Tarde demais? Quem pensa não haver mais tempo para descobrir novas vocações depois dos 30 está enganado. Filho de pais filipinos e nascido em São Bernardo, o publicitário Reinaldo Quinto, de 37 anos, há pouco descobriu um talento que até então não sabia que tinha: o desenho.
Além de gostar de arte, Rei, como é chamado pelos mais íntimos, ama andar pela cidade de São Paulo, viajar e é um eterno apaixonado por filmes.
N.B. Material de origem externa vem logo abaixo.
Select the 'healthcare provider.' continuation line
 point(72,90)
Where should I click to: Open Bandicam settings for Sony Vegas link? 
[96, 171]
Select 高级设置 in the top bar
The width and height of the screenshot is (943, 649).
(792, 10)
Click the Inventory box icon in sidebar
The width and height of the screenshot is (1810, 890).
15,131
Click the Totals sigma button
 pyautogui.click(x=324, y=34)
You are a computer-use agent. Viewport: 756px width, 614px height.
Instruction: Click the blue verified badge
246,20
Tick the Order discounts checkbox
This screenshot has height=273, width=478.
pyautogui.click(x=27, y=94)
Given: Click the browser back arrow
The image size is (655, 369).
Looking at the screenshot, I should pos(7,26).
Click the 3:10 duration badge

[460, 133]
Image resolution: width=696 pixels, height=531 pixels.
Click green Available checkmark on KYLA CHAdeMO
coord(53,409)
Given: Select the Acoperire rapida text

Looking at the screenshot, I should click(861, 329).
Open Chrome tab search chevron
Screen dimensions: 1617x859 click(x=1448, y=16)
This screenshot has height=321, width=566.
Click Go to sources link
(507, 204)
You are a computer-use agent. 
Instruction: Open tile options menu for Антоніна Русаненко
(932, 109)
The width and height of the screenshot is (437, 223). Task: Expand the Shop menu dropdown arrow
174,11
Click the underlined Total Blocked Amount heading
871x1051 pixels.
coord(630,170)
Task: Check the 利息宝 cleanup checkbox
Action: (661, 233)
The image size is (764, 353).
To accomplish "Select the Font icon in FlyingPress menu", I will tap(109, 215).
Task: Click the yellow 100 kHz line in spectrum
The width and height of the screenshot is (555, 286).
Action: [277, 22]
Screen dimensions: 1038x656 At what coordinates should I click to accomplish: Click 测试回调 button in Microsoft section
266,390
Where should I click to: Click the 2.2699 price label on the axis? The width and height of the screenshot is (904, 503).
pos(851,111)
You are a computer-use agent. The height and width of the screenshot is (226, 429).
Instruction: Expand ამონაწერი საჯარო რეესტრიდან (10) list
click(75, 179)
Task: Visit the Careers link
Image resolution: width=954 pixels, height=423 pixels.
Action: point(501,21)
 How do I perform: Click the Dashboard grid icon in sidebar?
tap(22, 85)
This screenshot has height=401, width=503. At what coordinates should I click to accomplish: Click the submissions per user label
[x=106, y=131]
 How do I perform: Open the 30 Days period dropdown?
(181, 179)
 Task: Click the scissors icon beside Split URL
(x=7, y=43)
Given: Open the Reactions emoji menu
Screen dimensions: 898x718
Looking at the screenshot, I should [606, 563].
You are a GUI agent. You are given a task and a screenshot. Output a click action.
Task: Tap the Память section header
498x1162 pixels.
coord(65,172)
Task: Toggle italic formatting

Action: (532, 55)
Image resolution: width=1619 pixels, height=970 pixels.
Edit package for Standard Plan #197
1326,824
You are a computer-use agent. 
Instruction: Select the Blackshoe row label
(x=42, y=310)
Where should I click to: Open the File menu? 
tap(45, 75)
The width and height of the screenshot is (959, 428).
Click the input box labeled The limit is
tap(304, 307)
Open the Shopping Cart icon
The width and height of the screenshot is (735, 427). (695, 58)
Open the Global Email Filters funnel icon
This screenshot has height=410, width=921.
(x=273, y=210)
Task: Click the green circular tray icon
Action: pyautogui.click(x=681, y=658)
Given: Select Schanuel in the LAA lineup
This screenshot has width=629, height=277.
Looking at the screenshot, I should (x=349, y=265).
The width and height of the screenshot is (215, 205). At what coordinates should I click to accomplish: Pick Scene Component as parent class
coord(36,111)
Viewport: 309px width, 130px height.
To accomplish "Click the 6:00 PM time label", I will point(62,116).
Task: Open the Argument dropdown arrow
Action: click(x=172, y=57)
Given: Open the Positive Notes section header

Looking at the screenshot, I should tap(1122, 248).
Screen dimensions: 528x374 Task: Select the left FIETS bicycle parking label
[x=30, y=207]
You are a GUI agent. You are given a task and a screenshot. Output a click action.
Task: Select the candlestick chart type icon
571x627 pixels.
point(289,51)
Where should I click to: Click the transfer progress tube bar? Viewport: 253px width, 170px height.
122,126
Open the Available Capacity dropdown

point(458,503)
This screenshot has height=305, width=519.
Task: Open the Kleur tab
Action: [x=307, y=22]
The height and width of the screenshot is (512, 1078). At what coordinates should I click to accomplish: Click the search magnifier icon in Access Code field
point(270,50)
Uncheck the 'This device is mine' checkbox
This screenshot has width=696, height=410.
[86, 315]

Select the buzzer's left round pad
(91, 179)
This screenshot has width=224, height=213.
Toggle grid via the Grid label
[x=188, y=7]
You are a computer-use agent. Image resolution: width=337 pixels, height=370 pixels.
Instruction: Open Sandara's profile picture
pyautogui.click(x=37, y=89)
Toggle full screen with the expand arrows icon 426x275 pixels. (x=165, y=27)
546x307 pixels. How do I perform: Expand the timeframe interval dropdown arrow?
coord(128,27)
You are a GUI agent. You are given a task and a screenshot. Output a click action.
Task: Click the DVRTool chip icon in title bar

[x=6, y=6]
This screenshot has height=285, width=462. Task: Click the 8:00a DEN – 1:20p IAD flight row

Vive constantemente em busca de referências para desenvolver seu trabalho.
O Infame conversou com ele para entender como foi esse processo e o que levou a descobrir sua veia artística nesse estágio da vida.
Como e quando você começou a se interessar por arte? Alguém te influenciou?
As primeiras influências foram os livros de arte e enciclopédias com um monte de imagens de bichos e botânica do meu pai. Eu era pequeno e adorava aquilo. Além disso, eu era muito introspectivo e não saía pra brincar na rua, acabava ficando em casa e lia muito na época.
Outra grande fonte de influência foi meu irmão. Ele era um grande colecionador de quadrinhos e desde criança foi se encantando com o tema e se tornando um desenhista autodidata. Meu irmão sempre tentou estimular que eu desenhasse e pintasse mas eu não conseguia fazer nada bom e desistia.
No fim da minha adolescência, ele se tornou aprendiz de um designer brasileiro famoso chamado Tide Hellmeister. Ele ficava fazendo vários trabalhos na casa dos meus pais e eu acabava tendo muito contato com desenho, colagem e pinturas. Cheguei a fazer uma ou outra tela misturando técnicas. A colagem, por exemplo, era um jeito fácil de fazer algo que realmente achasse bonito e acabava compensando o fato de eu não saber desenhar.
Já mais velho, com mais de 30 anos, eu comecei a visitar galerias de arte contemporânea e iniciei uma coleção particular bem bacana com obras do Herbert Baglione, Fefê Talavera, Flip, Rafael Silveira, Samuel Casal e outros nomes interessantes da arte contemporânea brasileira. Foi uma época muito rica de referências, conheci muitas pessoas e artistas interessantes. Essa soma de influências foi ficando na minha cabeça e acabei não resistindo a tentar me expressar artisticamente também.
Qual você considera, efetivamente, o primeiro desenho que te fez pensar que poderia se dedicar mais ao desenho e à pintura?
Com uns 30 e poucos anos eu pedi uma tela pro meu irmão. Não tinha intenção de fazer nada magnífico com ela, apenas brincar e ver se sairia algo interessante disso. A tela ficou encostada lá por bastante tempo.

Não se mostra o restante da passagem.